What you write should match, word for word, the lines from the one containing "You are a computer-use agent." through the end of the data, with no pictures.
○ ○ ○
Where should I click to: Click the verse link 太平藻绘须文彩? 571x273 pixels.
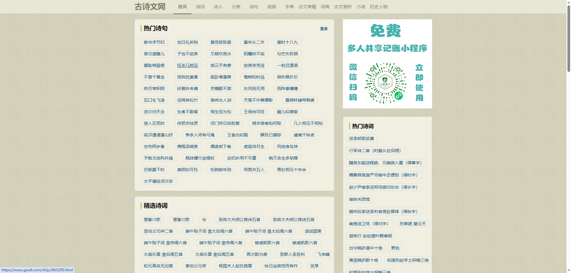(x=158, y=181)
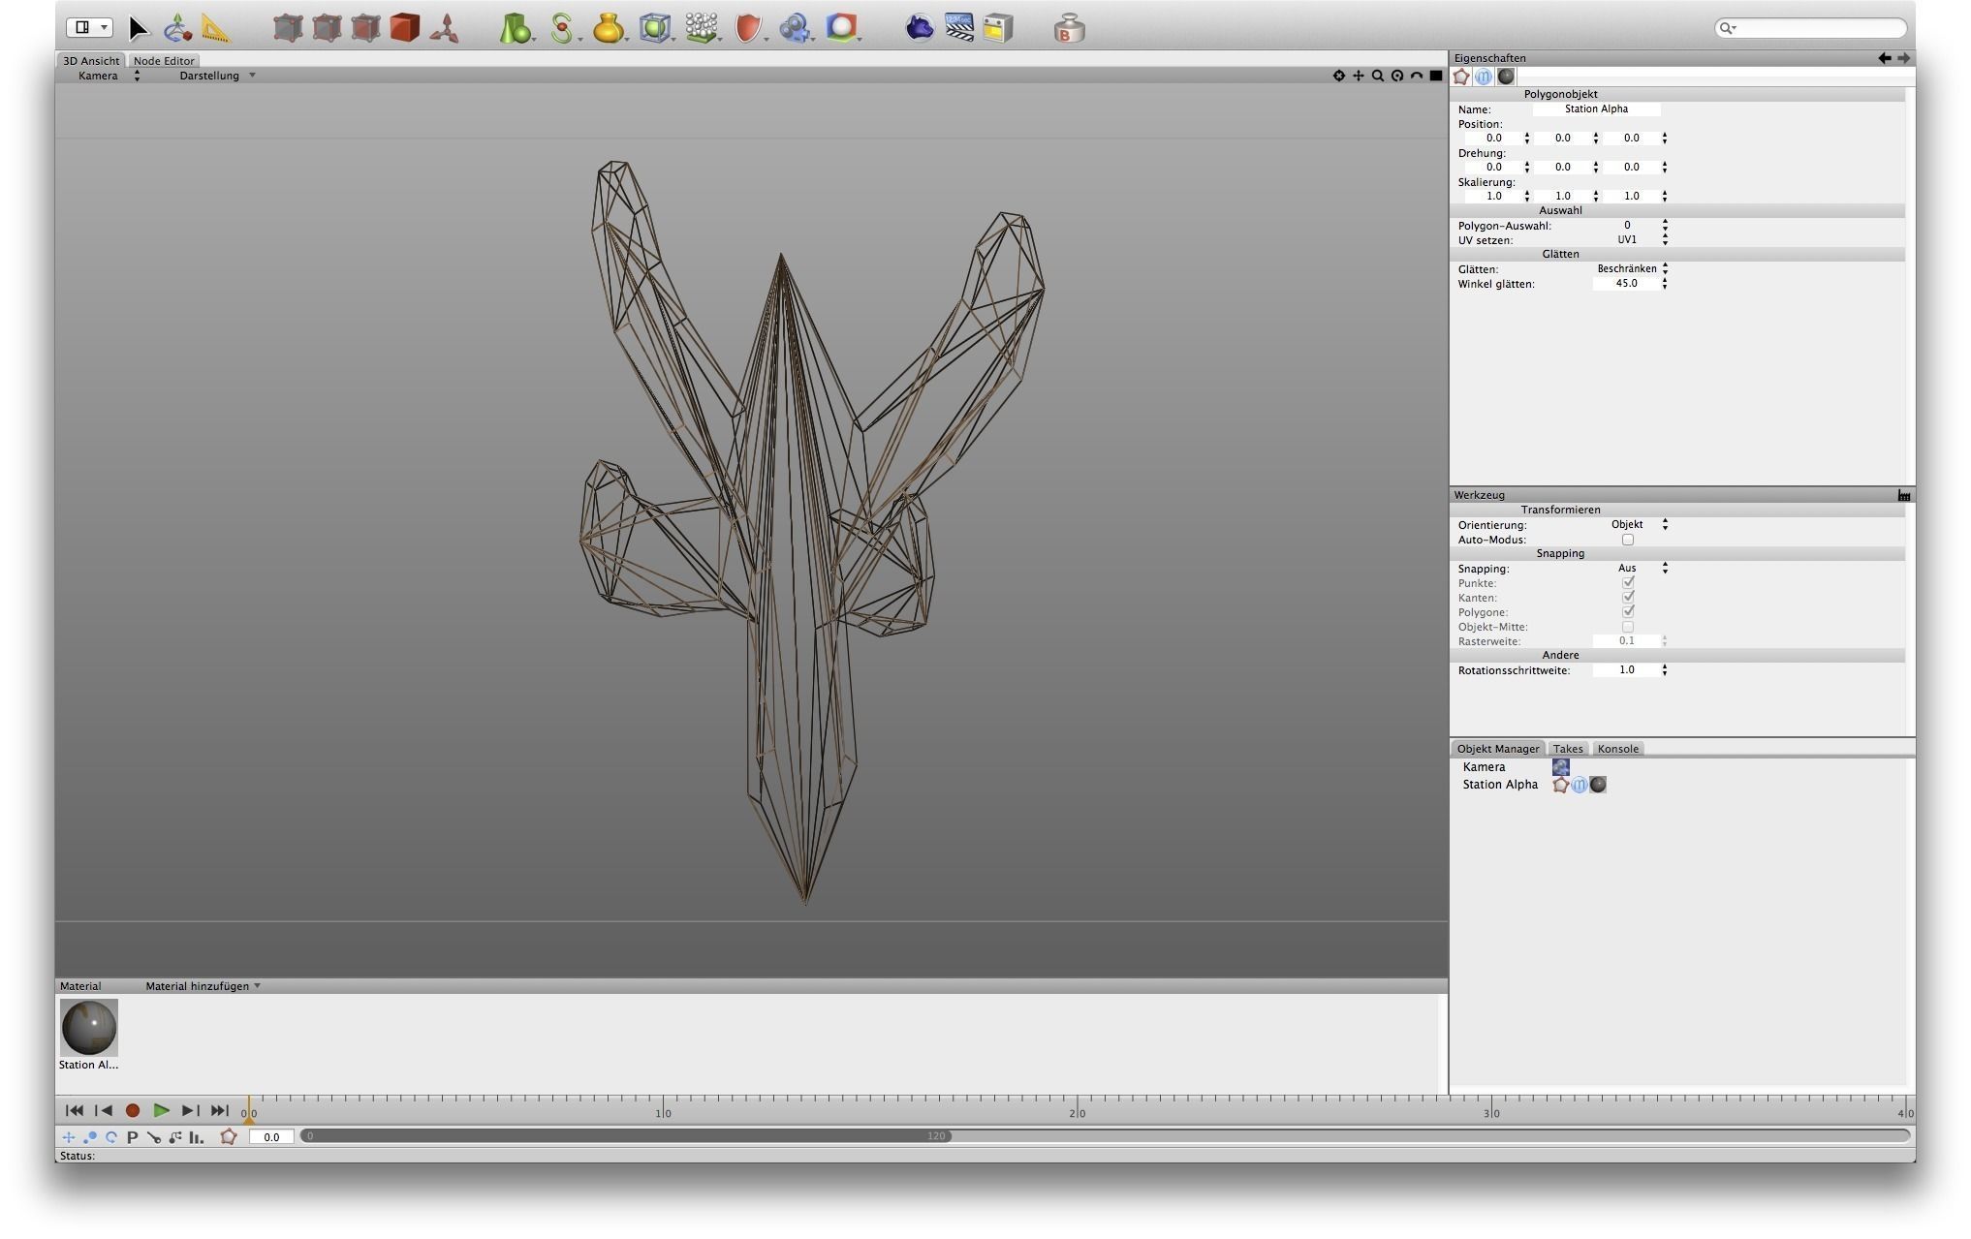Activate the transform tool in toolbar
The width and height of the screenshot is (1971, 1239).
(176, 28)
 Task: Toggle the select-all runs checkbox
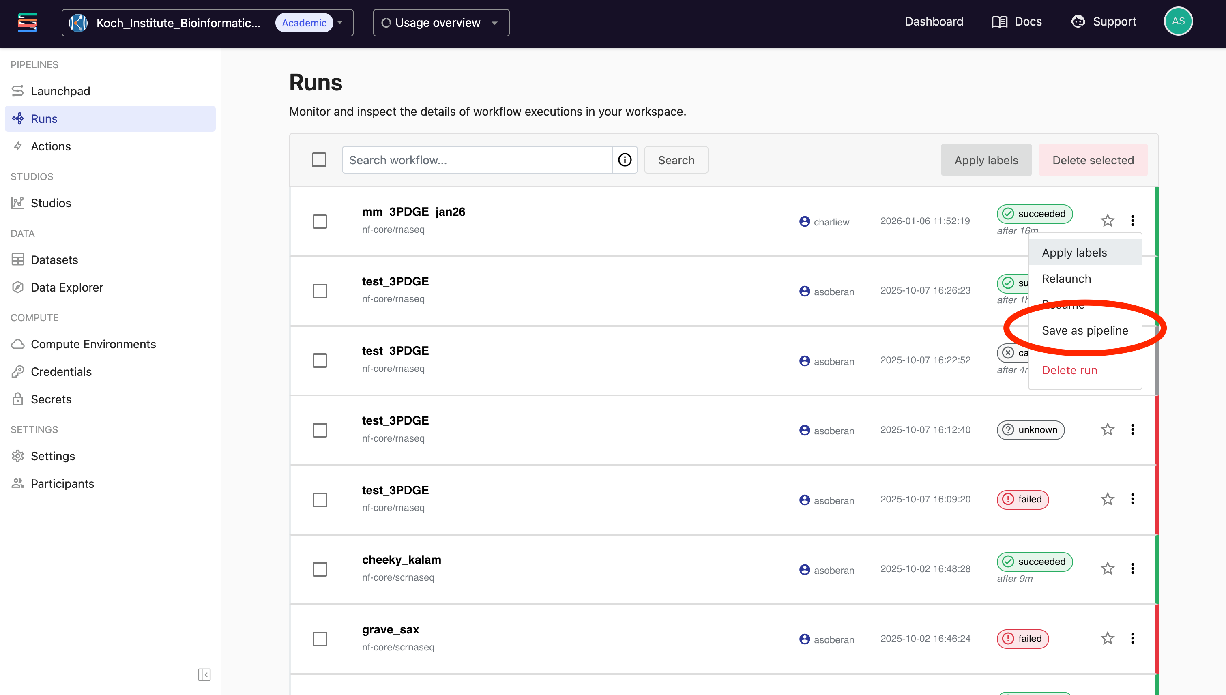pyautogui.click(x=319, y=160)
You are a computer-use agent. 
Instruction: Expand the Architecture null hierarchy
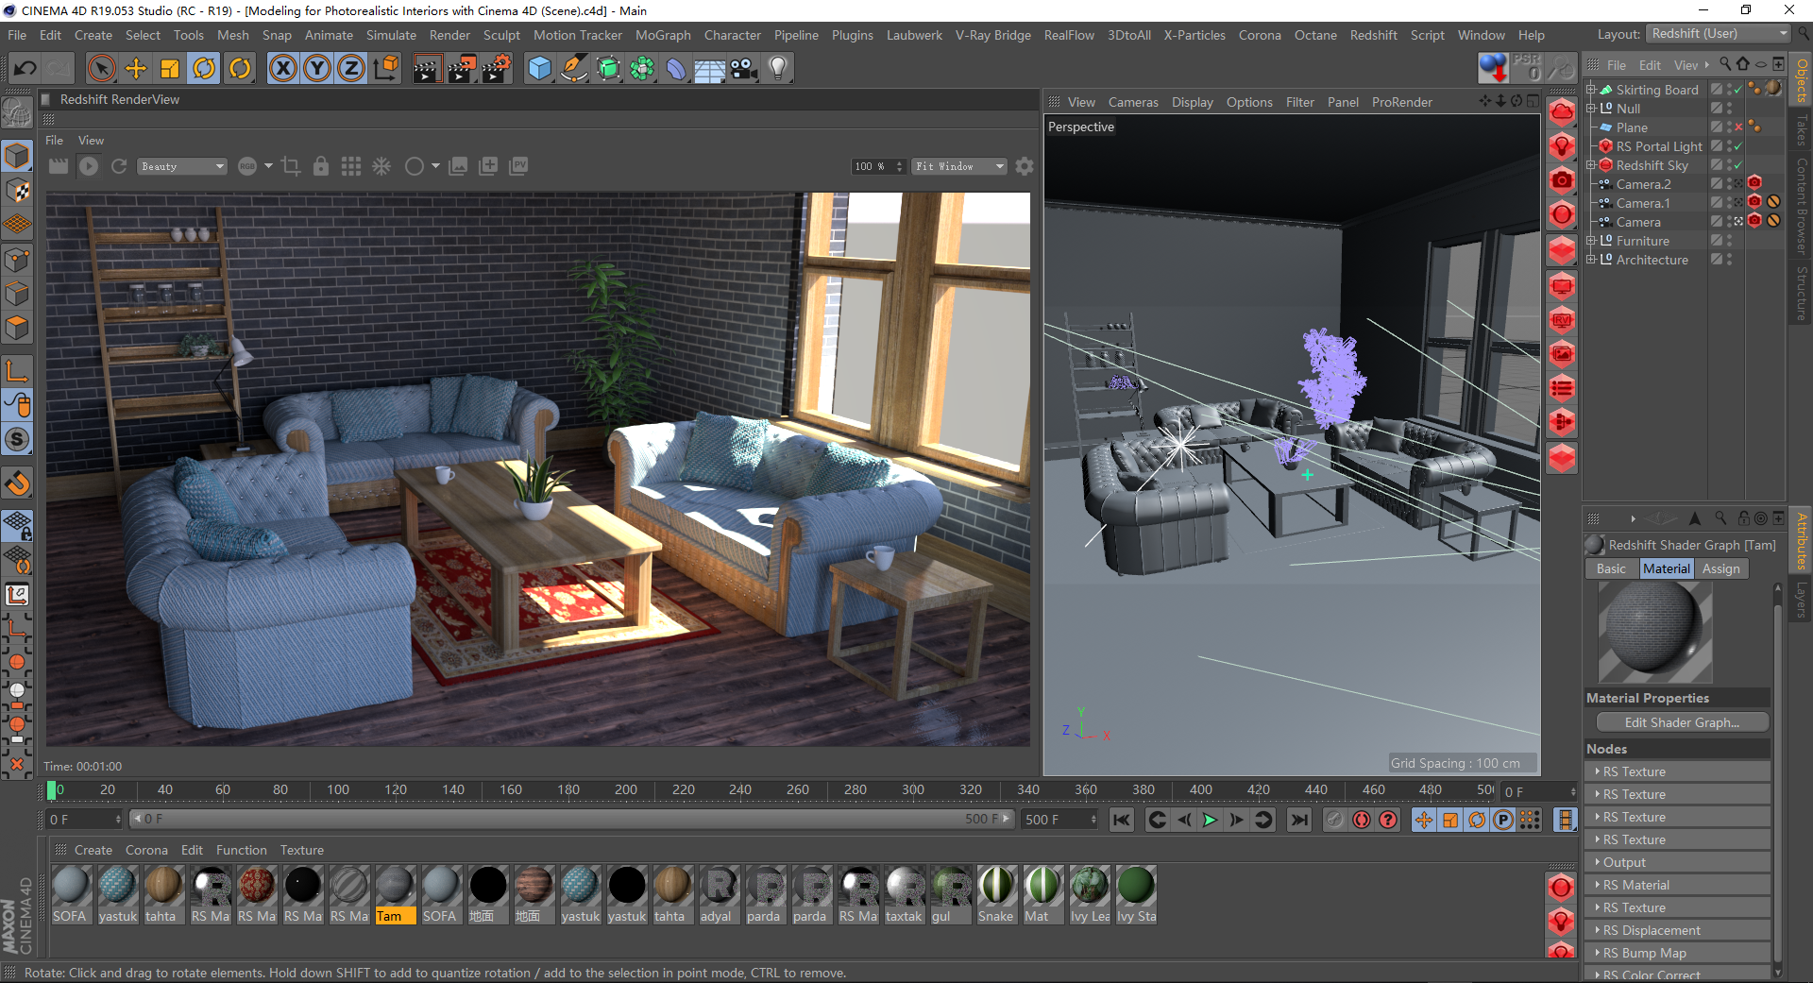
○ ○ ○
SOLUTION BELOW:
You are a computer-use agent. 
Instruction: Expand the Architecture null hierarchy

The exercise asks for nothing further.